Data integration SaaS Scale-up

Data Mapping

Addressing the users' most critical pain point in a highly technical domain.

My Role: Sr. Product Designer
Timeline: 4 months
Product: SaaS Data Platform for Adverity
Deliverables: User Research, Wireframes, Interactive Prototypes, High Fidelity Mockups

Overview

Adverity's data integration platform helps marketing teams connect, transform, and visualize data from hundreds of sources. Data mapping (the process of defining how raw fields from a source translate into a unified schema) is the most powerful yet most complex feature in the product. This project set out to make it accessible without sacrificing flexibility.

Problem

Users consistently ranked data mapping as their top frustration. The existing interface required knowledge of SQL-like syntax, offered no visual feedback on transformations, and provided cryptic error messages when mappings failed. As a result, most users relied on support tickets or internal data engineers to configure even basic mappings, creating a bottleneck that slowed down time-to-value for new clients.

Process

We started by analyzing over 200 support tickets and conducting 12 user interviews across different skill levels, from marketing analysts to data engineers. This surfaced a clear gap: power users needed expression-level control, while most users just needed to connect fields visually. We explored multiple interaction paradigms (drag-and-drop canvas, guided wizard, and hybrid approaches), testing each with real mapping scenarios before converging on a solution.

Solution

The redesigned mapping interface introduces a visual canvas where users connect source fields to destination fields through direct manipulation.

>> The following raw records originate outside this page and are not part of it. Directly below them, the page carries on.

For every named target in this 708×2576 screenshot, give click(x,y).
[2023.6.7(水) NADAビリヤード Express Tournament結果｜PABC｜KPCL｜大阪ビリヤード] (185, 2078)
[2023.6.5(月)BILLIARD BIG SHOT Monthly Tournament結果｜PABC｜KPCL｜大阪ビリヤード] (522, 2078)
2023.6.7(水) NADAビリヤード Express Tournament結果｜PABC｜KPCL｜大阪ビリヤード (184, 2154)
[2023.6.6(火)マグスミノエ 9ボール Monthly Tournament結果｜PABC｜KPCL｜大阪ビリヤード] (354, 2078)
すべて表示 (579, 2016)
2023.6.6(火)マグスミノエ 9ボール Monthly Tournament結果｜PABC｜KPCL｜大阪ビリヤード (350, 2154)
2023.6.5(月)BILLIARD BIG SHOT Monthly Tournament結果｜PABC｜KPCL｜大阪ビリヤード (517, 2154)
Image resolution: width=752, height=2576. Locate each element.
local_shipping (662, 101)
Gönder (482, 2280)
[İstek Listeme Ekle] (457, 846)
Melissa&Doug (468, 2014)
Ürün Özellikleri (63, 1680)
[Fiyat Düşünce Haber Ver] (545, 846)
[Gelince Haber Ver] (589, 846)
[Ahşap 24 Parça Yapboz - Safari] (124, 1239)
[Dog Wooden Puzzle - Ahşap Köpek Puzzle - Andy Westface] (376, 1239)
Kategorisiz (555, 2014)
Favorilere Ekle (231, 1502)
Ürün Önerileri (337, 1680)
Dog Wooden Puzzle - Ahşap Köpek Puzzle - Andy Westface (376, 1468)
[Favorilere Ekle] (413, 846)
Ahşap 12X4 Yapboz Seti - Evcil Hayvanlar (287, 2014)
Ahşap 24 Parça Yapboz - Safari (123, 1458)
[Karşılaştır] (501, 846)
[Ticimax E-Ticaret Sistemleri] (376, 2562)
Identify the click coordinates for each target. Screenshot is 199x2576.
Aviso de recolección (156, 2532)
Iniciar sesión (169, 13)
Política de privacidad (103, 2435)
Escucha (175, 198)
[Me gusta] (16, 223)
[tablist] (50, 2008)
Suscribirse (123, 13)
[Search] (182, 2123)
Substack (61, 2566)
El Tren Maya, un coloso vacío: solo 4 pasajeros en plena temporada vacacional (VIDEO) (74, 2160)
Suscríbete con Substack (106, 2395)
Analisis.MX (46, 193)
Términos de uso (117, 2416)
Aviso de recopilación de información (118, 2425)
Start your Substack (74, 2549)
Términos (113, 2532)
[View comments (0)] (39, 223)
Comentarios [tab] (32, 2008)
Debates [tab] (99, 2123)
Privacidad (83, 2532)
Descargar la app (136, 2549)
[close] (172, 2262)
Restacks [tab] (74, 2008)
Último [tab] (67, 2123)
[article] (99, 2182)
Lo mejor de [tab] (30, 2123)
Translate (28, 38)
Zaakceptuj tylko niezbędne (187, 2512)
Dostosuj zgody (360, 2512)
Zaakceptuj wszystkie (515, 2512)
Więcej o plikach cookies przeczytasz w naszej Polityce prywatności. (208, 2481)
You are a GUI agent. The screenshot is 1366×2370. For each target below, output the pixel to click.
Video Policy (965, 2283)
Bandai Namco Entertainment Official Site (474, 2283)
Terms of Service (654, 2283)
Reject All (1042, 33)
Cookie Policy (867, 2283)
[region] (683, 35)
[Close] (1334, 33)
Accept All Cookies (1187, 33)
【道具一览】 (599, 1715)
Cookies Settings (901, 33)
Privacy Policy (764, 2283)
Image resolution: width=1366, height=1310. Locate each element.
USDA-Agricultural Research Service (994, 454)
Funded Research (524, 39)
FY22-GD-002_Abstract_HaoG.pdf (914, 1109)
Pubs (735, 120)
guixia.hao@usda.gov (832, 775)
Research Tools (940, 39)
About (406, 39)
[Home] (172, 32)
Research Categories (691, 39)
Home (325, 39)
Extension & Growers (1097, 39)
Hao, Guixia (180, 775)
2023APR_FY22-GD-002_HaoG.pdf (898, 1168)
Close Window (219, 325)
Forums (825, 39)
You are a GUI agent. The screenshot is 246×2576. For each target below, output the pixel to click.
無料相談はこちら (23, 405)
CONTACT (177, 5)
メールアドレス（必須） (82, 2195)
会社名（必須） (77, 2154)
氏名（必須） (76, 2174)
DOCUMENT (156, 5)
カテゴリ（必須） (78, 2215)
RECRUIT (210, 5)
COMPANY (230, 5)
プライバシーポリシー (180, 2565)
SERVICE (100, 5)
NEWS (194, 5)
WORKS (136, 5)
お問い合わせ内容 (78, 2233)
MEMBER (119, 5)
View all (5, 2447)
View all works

Smart suggestions auto-match fields by name and type, while a live data preview shows the transformation result in real time. For advanced users, an expression editor is always one click away, but it's no longer the default entry point. Inline validation catches errors before execution and explains issues in plain language.

Results

After launch, mapping-related support tickets dropped significantly and self-service mapping completion rates increased across all user segments. New clients reached their first successful data integration faster, and the feature became a key selling point in product demos. The visual canvas was later extended to other transformation features in the platform.